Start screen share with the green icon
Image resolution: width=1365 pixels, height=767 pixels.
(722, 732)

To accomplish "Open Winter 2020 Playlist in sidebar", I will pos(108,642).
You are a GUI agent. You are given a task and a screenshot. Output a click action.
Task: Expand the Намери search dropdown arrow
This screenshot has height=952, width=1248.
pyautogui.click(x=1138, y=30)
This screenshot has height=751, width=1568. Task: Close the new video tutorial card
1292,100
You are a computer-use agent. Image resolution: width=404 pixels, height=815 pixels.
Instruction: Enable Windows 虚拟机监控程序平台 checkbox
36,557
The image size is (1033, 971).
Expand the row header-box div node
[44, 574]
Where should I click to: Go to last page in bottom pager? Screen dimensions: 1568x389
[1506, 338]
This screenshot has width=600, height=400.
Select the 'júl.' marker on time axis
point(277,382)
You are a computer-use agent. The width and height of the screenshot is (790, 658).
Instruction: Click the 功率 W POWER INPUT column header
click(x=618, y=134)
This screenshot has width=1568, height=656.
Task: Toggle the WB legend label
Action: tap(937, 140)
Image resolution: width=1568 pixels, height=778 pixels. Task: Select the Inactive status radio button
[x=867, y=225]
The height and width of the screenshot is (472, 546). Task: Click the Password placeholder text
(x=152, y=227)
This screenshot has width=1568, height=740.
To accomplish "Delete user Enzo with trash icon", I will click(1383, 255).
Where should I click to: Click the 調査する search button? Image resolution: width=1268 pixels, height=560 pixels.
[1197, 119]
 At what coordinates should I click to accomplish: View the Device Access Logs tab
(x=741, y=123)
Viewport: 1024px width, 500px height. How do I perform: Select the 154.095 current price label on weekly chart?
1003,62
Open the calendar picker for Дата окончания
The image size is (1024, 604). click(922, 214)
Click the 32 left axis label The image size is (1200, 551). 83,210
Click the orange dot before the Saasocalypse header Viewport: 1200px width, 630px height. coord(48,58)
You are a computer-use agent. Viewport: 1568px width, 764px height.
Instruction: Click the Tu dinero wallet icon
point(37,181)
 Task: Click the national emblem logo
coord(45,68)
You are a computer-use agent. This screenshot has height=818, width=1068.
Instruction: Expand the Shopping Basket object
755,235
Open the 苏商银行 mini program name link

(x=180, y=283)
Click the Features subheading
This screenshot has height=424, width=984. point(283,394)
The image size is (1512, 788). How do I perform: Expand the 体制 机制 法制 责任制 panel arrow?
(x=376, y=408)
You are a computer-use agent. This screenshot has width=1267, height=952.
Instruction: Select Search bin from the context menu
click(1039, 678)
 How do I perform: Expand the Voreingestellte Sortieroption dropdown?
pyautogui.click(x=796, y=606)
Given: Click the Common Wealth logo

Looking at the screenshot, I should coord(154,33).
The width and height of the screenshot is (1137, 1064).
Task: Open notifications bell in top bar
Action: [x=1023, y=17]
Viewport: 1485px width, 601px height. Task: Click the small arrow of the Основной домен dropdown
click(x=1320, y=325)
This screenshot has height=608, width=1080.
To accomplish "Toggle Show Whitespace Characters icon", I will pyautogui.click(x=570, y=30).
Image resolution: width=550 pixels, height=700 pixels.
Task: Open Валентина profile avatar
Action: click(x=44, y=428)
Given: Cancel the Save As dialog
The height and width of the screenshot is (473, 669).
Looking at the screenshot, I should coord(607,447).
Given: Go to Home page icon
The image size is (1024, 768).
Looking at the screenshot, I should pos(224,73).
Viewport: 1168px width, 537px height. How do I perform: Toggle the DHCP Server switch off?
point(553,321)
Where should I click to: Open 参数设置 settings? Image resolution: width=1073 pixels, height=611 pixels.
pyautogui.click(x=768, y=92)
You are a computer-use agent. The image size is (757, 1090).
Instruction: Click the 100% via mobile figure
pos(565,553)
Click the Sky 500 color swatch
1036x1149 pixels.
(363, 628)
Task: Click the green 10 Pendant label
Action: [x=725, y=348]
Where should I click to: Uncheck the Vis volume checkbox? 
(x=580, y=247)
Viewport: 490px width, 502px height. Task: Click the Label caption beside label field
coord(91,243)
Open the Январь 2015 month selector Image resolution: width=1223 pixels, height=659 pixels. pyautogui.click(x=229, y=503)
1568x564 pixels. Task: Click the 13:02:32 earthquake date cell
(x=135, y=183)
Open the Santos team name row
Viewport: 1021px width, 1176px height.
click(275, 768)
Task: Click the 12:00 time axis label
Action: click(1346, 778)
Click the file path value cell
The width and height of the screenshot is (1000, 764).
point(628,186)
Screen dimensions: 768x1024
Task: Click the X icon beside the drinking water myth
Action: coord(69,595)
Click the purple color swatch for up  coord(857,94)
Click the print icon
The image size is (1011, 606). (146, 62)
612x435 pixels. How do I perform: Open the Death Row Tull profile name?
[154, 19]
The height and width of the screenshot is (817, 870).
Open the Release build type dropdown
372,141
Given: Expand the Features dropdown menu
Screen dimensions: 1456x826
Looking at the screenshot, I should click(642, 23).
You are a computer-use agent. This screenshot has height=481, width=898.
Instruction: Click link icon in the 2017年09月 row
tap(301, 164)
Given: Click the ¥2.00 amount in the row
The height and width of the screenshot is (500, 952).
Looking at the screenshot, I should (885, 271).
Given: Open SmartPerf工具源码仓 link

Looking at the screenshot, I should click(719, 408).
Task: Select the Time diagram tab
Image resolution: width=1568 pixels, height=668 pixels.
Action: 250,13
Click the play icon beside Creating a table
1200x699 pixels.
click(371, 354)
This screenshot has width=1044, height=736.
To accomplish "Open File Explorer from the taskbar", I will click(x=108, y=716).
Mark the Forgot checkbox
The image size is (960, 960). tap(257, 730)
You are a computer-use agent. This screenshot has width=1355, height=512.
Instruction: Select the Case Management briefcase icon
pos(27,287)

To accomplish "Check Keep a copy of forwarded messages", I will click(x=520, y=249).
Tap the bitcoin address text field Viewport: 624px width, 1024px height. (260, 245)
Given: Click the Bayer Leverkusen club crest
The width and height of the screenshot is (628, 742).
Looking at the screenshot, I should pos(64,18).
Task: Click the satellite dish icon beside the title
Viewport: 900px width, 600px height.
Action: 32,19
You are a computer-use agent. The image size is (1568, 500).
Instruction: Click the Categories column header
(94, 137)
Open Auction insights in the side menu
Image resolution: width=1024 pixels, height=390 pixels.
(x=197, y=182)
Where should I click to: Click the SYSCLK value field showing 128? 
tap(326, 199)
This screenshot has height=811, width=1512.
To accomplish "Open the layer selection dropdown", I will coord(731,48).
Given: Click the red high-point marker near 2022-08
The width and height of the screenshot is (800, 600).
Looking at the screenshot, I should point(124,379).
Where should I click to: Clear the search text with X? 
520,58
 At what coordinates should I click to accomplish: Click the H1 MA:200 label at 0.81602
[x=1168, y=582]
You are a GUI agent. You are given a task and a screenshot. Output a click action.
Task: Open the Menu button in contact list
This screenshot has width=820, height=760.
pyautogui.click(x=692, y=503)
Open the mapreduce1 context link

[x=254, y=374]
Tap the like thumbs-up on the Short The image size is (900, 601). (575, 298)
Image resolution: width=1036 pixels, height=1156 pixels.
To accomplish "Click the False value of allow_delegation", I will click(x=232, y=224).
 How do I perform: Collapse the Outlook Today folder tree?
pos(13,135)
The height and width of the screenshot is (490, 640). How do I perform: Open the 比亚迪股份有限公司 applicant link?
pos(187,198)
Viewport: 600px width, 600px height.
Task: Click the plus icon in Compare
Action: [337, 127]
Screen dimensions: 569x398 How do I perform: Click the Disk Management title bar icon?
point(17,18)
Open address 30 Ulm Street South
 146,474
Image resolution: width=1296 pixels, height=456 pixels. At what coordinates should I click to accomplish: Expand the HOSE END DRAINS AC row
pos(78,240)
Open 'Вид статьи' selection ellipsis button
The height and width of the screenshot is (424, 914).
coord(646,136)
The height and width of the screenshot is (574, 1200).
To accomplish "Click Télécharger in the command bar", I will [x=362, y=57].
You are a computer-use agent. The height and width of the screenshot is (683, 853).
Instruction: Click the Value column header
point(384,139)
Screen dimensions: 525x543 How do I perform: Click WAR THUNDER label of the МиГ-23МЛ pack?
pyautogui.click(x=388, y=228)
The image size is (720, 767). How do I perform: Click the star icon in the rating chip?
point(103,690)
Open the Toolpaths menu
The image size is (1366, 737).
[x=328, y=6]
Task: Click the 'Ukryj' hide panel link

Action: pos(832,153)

···

Task prompt -
Transcribe the lines above between the line holding "You are a computer-use agent. Viewport: 1568px" and the line holding "This screenshot has height=608, width=1080.", inclusive, exactly as they stand and with nothing added.

Result below -
You are a computer-use agent. Viewport: 1568px width, 764px height.
Instruction: Click the Tu dinero wallet icon
point(37,181)
 Task: Click the national emblem logo
coord(45,68)
You are a computer-use agent. This screenshot has height=818, width=1068.
Instruction: Expand the Shopping Basket object
755,235
Open the 苏商银行 mini program name link

(x=180, y=283)
Click the Features subheading
This screenshot has height=424, width=984. point(283,394)
The image size is (1512, 788). How do I perform: Expand the 体制 机制 法制 责任制 panel arrow?
(x=376, y=408)
You are a computer-use agent. This screenshot has width=1267, height=952.
Instruction: Select Search bin from the context menu
click(1039, 678)
 How do I perform: Expand the Voreingestellte Sortieroption dropdown?
pyautogui.click(x=796, y=606)
Given: Click the Common Wealth logo

Looking at the screenshot, I should coord(154,33).
The width and height of the screenshot is (1137, 1064).
Task: Open notifications bell in top bar
Action: [x=1023, y=17]
Viewport: 1485px width, 601px height. Task: Click the small arrow of the Основной домен dropdown
click(x=1320, y=325)
This screenshot has height=608, width=1080.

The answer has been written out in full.